[Start Source]

A company’s success depends heavily on loyal customers and high-performing employees. Retaining customers is less expensive than acquiring new ones, and they generate more profit through repeat purchases and referrals. According to Hubspot, it costs five times more to acquire new buyers than it does to retain current customers. And existing customers are 50% more likely to try new products, as well as spend 31% more than new customers.
In order to build stronger relationships with their client base, businesses use the Net Promoter Score to measure the quality of their transactions with customers. However, when they associate the NPS to compensation, employees start to focus more on the score rather than improving their work. NPS loses its impact on making business owners aware of what they need to improve in their services. How can companies win customer loyalty while keeping employees performing well?
Over two-thirds of the Fortune 1000 now use Net Promoter. And I think it’s probably approaching small and medium businesses and entrepreneurs, which is wonderful. The negative is so many people are misusing it and even abusing it that I wrote the book to help get the business movement back on track. We made it open source at the beginning so that people could adopt and experiment and innovate. And that has driven adoption, and the best practices are extraordinary and never could have been imagined.”
Create a customer-centric culture that drives loyalty and employee performance
Fred Reichheld created a metric Net Promoter Score which measures how well organizations generate relationships worthy of loyalty. NPS was designed to encourage excellence within the company and deliver customer satisfaction. When customers are satisfied, they come back for more and bring their friends. Taking it a step further, Fred suggests a winning strategy for increased revenue: loving your customers.
Step # 1: Prioritize Customer Feedback
Customer feedback is important to identify areas for improvement and gain a better understanding of your market. Businesses who invest resources and effort in making customer service hotlines accessible or creating open channels for evaluation earn their customer’s respect. Asking customers, “How can we get better?” In their own voice is a direct and simple way of market research. Customers can see that you care for them more if you acknowledge shortcomings rather than attempting to conceal them. Training employees to look at feedback objectively and make necessary changes earns them a higher Net Promoter Score.
Many people have gone down the path of linking Net Promoter Score, a survey-based score to frontline compensation, and they use it for accountability, which seems fine, but it’s really flawed because the instant you do this. It’s just a matter of time until your frontline employees start seeing this as it’s all about the score, and they stopped caring as much about learning from the feedback about how to better serve customers and innovate ways to solve customer problems.

[End Source]
[Start Stored data]

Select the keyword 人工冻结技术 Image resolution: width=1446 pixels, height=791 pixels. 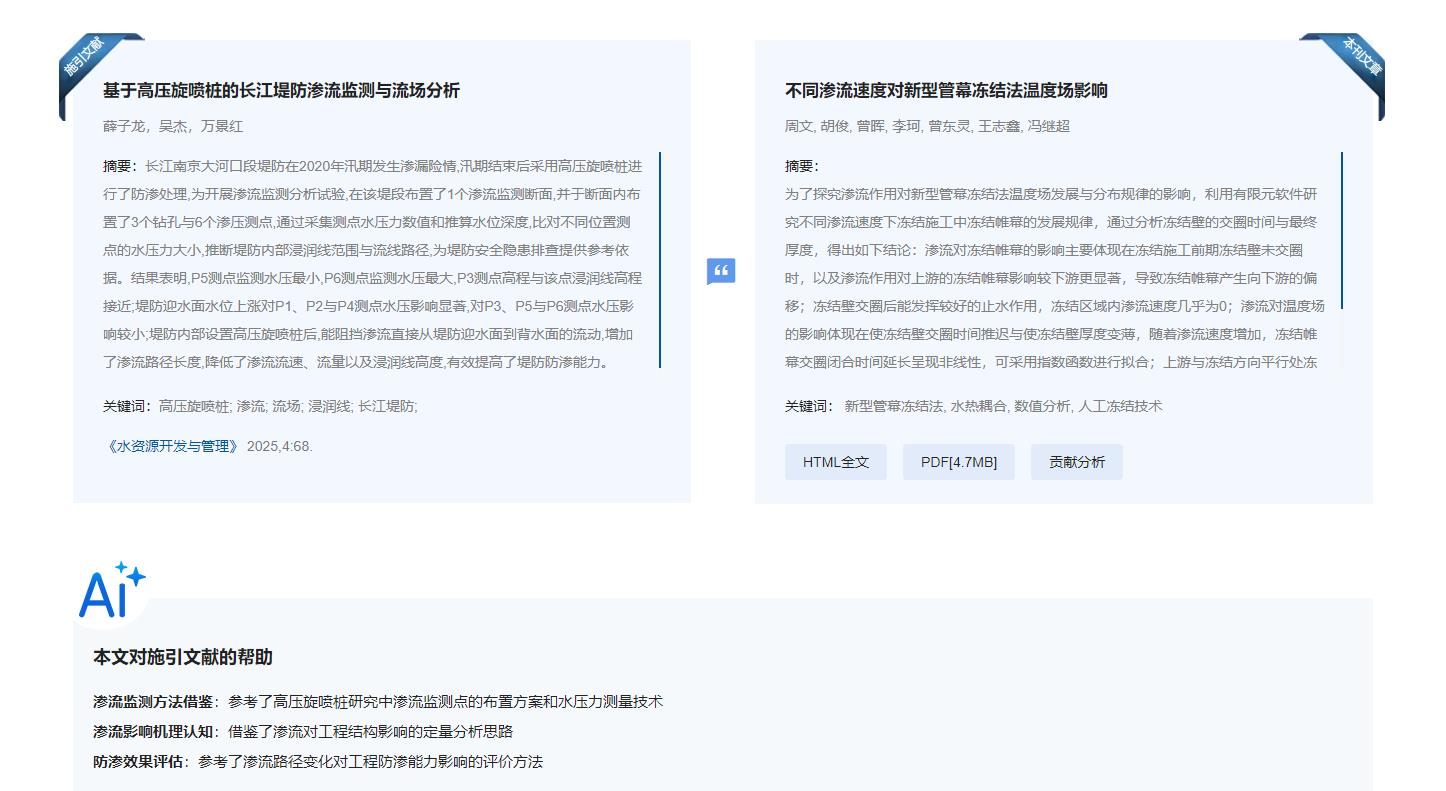click(x=1120, y=406)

[End Stored data]

— Tasks and exercises —
a: Transcribe the stretch of the Net Promoter Score passage from "Step # 1: Prioritize" through "Net Promoter Score.".
b: Carry the Net Promoter Score passage forward with its next part, starting after its final sentence.

— Written answers —
a:
Step # 1: Prioritize Customer Feedback
Customer feedback is important to identify areas for improvement and gain a better understanding of your market. Businesses who invest resources and effort in making customer service hotlines accessible or creating open channels for evaluation earn their customer’s respect. Asking customers, “How can we get better?” In their own voice is a direct and simple way of market research. Customers can see that you care for them more if you acknowledge shortcomings rather than attempting to conceal them. Training employees to look at feedback objectively and make necessary changes earns them a higher Net Promoter Score.

b:
Step # 2: Base Your Performance on Improved Lives Instead of Profit
Profit is what keeps a business in the game, but the number of lives it impacts is what keeps it alive. With increasing sophistication, consumers are voting with their wallets and choosing goods and services from companies that do good outside their business. Revenue follows when you realize that being a business owner is a unique opportunity to contribute to a better society.
Net promoter, I almost called it Net Lives Enriched originally because when you touch your life, you either enrich it or diminish it. And I think good people want to make lives better. So this net lives enriched got to the core.”
Step # 3: Establish a Safe Space for Employees’ Constructive Criticism
Allow team members to give transparent and constructive feedback. Employees are directly involved with the daily business operations, and the leadership can draw insights on how to improve the company from their honest observations. Making employees feel that the comments and suggestions they offer will not be used against them helps make them more genuine.
You won’t get an honest answer between a boss and a support. So you’ve got to give a little distance and anonymity. It’s very threatening when someone gets feedback. Constructive feedback. And so you’ve got to give them some space to process it and know they’re not in trouble and think about it.”
Fred Reichheld Recommends These Resources
- Read Fred’s new book: WINNING ON PURPOSE: The Unbeatable Strategy of Loving Customers
- Creating value for customers is the foundation of every successful business system, as discussed in his book The Loyalty Effect: The Hidden Force Behind Growth, Profits, and Lasting Value
- Know how loyalty provides the acid test for leadership in today’s volatile business environment in Loyalty Rules! How Today’s Leaders Build Lasting Relationships
- Read vivid stories from leading-edge organizations in The Ultimate Question: Driving Good Profits and True Growth
This interview is part of the How We Solve podcast. To hear more from industry experts who are solving everyday business problems, check us out on Spotify, Apple Podcasts, and on our website.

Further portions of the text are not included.